Distinct protein droplets form with different RNA. Scale bar is 10 um.
Credit: UNC-Chapel Hill
Woods Hole, Massachusetts, April 13, 2018.- While not without controversy, this idea has taken cell biology by storm. In the past decade, scientists have watched protein and RNA molecules condensing into droplets, or membrane-free condensates, in many kinds of cells, from bacterial to human. They have also noted that the same proteins that form liquid droplets in healthy cells can “solidfy” in the context of disease, such as neurodegenerative disorders. But what makes certain molecules come together in the same droplet, while others are excluded, has been unexplained.
This week in Science, a team shows for the first time that RNA molecules recognize one another to condense into the same droplet due to specific 3D shapes that the molecules assume. The study’s senior author, Amy S. Gladfelter of University of North Carolina, Chapel Hill, began this work as part of the HHMI / HCIA Summer Institute at the MBL, a group of 70 scientists who explored this emerging paradigm of cellular organization over five summers of intense, synergistic research.
Working with fungus cells, Gladfelter (an MBL Fellow), Erin M. Langdon and colleagues show that RNA molecules end up in the same droplet if their 3D structures allow them to bind together through complementary base-pairing.
“RNA molecules will end up in different droplets if their secondary (3D) structures are shielding any complementarity. But with the RNAs that condense into the same droplet, their complementary sequences are really exposed, so they can find each other and base pair to make a higher-order interaction,” Gladfelter says.
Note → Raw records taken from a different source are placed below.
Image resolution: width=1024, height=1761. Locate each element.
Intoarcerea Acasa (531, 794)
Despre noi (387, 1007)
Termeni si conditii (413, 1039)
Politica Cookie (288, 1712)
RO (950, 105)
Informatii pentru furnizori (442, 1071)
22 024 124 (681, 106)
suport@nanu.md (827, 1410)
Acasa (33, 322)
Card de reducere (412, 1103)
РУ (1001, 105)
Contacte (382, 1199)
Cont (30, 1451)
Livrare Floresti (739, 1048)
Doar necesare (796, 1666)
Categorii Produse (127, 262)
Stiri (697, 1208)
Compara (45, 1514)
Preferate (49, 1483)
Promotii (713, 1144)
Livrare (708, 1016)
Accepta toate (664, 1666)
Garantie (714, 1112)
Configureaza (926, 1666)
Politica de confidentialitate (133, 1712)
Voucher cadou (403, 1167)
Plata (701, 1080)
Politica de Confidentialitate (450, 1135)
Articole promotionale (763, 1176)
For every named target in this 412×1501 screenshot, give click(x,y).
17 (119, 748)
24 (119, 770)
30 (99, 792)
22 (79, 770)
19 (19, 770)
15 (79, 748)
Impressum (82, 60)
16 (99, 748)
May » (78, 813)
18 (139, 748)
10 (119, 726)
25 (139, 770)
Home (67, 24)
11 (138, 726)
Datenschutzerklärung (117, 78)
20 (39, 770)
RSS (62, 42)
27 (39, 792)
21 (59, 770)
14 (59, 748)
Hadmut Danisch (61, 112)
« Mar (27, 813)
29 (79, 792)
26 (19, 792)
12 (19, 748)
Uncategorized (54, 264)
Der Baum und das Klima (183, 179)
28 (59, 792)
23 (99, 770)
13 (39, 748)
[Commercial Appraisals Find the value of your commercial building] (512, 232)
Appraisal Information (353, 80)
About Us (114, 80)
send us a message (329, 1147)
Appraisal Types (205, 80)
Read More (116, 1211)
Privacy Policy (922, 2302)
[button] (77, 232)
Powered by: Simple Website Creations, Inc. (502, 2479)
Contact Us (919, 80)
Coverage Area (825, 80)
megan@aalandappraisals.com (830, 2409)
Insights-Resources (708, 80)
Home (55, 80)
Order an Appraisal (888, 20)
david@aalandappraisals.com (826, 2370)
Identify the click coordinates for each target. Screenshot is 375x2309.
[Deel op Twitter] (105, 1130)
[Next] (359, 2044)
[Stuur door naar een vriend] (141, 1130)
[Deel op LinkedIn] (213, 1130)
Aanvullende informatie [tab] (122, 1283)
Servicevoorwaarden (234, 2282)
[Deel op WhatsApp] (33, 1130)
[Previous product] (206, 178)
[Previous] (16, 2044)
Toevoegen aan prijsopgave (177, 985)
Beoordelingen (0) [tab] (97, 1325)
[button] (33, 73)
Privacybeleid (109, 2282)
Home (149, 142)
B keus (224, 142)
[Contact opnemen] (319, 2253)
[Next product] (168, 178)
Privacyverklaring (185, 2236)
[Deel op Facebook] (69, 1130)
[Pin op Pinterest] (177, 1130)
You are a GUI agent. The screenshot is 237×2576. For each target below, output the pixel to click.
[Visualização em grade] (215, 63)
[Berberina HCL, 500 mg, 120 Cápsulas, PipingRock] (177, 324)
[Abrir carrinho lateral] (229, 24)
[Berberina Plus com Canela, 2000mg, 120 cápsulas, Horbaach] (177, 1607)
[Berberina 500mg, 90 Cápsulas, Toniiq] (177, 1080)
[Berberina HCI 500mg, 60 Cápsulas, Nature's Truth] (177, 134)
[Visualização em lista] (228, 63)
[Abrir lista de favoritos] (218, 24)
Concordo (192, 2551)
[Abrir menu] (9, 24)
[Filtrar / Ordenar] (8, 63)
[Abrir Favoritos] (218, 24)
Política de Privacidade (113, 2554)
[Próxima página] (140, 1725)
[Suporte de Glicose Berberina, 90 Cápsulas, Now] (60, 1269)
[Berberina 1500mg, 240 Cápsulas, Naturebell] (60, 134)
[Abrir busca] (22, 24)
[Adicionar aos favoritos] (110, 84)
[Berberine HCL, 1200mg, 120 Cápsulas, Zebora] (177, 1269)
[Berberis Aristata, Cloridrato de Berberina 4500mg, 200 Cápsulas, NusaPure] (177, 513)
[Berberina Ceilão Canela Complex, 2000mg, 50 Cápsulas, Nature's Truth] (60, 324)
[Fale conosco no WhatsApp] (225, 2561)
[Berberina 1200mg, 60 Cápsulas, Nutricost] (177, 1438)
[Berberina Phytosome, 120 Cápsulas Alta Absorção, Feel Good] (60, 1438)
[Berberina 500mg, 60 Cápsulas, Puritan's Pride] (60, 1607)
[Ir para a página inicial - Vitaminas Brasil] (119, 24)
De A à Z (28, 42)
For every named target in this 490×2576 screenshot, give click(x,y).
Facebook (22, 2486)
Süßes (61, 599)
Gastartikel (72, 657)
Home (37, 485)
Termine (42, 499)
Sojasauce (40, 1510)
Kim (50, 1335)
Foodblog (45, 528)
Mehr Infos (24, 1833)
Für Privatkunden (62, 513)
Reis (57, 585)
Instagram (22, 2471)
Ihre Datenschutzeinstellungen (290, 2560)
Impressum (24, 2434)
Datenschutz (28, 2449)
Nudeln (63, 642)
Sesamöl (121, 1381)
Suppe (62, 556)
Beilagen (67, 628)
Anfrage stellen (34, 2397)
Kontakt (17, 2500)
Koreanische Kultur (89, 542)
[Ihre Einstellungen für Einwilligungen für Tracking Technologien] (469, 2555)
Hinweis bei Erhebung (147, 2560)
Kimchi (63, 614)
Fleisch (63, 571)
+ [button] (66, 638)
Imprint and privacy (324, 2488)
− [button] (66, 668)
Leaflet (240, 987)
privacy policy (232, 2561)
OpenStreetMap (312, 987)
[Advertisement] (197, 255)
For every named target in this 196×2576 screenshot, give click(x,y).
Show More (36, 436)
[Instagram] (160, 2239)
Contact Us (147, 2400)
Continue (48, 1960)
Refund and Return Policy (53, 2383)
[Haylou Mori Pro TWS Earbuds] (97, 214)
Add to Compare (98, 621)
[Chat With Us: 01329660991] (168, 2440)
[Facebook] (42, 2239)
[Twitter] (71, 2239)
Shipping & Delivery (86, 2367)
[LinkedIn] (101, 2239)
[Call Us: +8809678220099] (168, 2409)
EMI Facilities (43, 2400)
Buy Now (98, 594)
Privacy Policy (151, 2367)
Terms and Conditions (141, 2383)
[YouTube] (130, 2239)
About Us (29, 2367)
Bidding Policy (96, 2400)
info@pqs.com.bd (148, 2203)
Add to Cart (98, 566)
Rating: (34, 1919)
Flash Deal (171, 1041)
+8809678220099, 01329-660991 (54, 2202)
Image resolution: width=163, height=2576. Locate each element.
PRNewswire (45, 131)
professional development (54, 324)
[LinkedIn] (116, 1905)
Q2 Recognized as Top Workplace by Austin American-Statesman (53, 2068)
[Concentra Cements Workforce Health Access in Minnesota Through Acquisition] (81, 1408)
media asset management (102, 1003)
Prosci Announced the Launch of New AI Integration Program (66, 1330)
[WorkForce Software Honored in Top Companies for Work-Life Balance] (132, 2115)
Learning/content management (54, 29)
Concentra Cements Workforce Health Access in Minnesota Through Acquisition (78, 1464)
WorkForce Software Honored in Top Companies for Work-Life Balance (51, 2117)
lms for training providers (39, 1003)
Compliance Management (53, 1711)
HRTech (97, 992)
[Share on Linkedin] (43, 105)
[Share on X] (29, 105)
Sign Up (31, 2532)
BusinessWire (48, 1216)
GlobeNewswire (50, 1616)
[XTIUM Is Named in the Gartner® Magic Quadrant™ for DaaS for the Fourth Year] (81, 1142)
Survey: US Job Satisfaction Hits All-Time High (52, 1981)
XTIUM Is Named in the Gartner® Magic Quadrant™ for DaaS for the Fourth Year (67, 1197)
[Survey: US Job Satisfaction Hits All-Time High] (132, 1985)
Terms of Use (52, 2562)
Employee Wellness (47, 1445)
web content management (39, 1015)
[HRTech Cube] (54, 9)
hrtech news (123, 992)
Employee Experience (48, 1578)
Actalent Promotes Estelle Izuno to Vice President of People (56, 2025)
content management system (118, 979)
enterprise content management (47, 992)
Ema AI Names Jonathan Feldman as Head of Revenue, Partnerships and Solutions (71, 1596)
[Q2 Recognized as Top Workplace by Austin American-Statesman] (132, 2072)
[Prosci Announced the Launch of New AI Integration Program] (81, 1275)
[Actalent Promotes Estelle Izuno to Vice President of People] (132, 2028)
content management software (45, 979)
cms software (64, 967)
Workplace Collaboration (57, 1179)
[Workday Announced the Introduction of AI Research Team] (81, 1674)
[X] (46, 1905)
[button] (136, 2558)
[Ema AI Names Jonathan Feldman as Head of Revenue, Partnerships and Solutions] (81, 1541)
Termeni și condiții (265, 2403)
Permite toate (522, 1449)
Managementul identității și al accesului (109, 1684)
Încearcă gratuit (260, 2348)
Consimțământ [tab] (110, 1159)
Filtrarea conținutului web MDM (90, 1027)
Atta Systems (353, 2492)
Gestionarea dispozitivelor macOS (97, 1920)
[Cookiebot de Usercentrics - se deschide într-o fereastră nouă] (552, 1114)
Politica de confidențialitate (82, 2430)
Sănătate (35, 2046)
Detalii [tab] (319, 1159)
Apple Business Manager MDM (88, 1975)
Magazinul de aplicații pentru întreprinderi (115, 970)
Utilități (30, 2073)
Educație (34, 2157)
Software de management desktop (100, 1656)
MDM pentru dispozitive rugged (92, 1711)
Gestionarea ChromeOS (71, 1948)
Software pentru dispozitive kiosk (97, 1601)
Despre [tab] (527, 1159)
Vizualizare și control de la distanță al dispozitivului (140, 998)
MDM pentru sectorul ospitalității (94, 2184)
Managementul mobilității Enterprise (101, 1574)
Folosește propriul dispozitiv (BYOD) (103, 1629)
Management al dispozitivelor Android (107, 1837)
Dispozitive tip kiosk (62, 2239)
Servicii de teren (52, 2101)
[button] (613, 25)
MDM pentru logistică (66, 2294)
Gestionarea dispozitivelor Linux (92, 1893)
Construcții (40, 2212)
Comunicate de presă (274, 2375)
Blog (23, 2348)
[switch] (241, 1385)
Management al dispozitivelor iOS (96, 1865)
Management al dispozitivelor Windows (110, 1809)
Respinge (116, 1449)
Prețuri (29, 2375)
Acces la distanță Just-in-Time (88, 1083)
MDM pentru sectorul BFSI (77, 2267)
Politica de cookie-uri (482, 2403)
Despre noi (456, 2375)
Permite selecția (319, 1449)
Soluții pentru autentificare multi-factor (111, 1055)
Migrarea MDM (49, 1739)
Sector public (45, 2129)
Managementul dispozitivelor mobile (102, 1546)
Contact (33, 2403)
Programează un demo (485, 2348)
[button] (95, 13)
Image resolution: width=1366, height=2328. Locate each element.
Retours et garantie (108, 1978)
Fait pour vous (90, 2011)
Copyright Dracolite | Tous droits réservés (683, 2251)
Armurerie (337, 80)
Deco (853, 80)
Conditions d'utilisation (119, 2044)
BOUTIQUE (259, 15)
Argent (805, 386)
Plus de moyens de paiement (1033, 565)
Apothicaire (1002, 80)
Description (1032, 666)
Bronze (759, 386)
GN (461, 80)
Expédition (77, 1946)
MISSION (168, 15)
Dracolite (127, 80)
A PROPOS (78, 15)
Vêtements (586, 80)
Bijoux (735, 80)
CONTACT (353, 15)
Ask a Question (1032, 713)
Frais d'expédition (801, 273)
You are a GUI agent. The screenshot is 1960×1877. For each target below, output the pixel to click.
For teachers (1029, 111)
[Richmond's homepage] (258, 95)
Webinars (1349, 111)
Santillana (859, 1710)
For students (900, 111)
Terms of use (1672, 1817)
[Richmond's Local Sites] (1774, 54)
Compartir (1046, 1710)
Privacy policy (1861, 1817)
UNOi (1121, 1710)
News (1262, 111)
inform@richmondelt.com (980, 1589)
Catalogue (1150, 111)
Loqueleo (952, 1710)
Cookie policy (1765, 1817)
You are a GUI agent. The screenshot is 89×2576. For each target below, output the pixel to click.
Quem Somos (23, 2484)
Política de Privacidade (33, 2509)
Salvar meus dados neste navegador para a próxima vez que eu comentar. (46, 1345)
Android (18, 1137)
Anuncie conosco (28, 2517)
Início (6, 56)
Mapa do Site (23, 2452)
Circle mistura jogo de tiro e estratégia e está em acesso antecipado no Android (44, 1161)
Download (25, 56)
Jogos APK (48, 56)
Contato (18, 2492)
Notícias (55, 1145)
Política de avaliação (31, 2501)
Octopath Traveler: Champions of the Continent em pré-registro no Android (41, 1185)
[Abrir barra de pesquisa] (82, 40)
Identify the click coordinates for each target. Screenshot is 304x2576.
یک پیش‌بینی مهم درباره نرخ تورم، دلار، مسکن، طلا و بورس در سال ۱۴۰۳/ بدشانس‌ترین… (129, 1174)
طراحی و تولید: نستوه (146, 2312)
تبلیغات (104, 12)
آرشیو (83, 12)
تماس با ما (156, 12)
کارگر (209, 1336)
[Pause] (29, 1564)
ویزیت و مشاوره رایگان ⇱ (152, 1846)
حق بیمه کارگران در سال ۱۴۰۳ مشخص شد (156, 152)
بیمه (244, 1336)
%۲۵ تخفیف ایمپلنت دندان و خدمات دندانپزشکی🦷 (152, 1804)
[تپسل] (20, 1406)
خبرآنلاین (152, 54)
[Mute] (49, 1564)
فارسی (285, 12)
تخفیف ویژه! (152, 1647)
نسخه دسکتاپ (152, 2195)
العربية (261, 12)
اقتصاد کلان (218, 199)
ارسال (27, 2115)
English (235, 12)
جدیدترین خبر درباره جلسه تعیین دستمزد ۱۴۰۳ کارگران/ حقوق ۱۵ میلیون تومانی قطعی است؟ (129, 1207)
This finding is important in that it reveals a selective mechanism for forming these RNA-protein condensates — which scientists are seeing everywhere in cells but whose function is still unclear. The condensates may serve as “crucibles” for enhancing biological reactions by concentrating specific molecules together. Or they may sequester molecules that the cell doesn’t need for a particular biological process.
Gladfelter has previously demonstrated in fungus that it’s critical that the cell undergo a liquid-liquid phase separation in order for two different biological process to occur. “But we need more examples of where it really matters for cell function,” Gladfelter says. The field needs evidence “that this is not just something that proteins and RNAs can do, but that nature has selected for it,” she says.
There are also indications that transition of these liquid condensates to a more solid state may be a factor in protein aggregation diseases, such as Alzheimer’s, Parkinson’s and Huntington’s diseases, ALS, and prion diseases. The current finding, Gladfelter says, “helps us understand how the right components get recruited to droplets so cells can potentially avoid this transition to an aberrant, solid state.”